Task goal
Search the records for the string "screenshot" and return each line that has it.

╭─ Dataset

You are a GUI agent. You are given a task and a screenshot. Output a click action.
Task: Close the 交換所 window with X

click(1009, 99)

╰─
╭─ Dataset

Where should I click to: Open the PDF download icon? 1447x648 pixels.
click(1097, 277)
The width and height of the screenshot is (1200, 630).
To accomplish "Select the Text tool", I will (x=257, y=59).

╰─

Task result
You are a GUI agent. You are given a task and a screenshot. Output a click action.
The width and height of the screenshot is (1200, 630).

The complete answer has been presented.